**Work required**
Everything from the line with "Tap the leader skill description text" to the end of the data below, both lines included, should be transcribed exactly; please omit the pictures.
**********
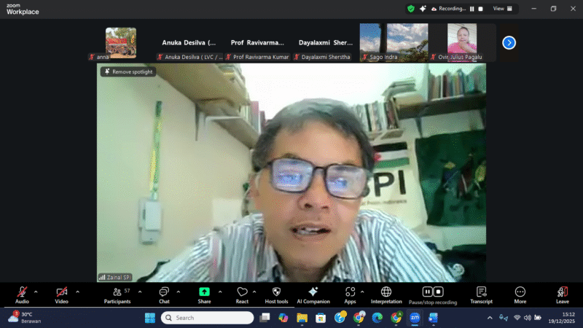Viewport: 583px width, 328px height.
Task: Unmute microphone with the Audio button
Action: click(x=22, y=292)
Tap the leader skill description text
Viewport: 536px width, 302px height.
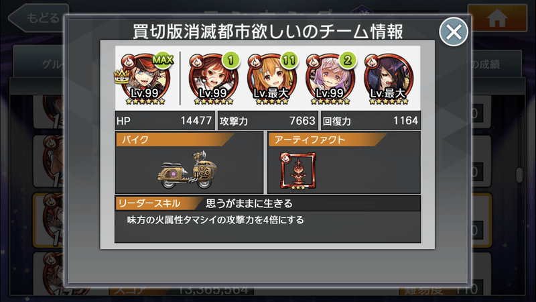[x=215, y=220]
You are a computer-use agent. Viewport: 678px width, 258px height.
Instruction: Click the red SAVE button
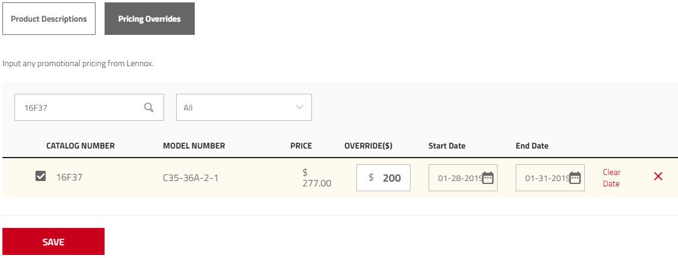coord(53,242)
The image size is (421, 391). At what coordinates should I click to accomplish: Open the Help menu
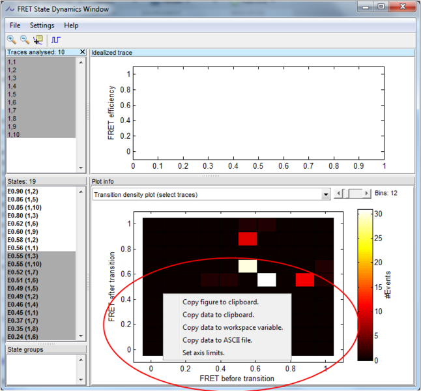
**********
**Written answer**
Tap the leader skill description text
Viewport: 536px width, 302px height.
[x=215, y=220]
You are a computer-use agent. Viewport: 678px width, 258px height.
Instruction: Click the red SAVE button
coord(53,242)
The image size is (421, 391). At what coordinates should I click to accomplish: Open the Help menu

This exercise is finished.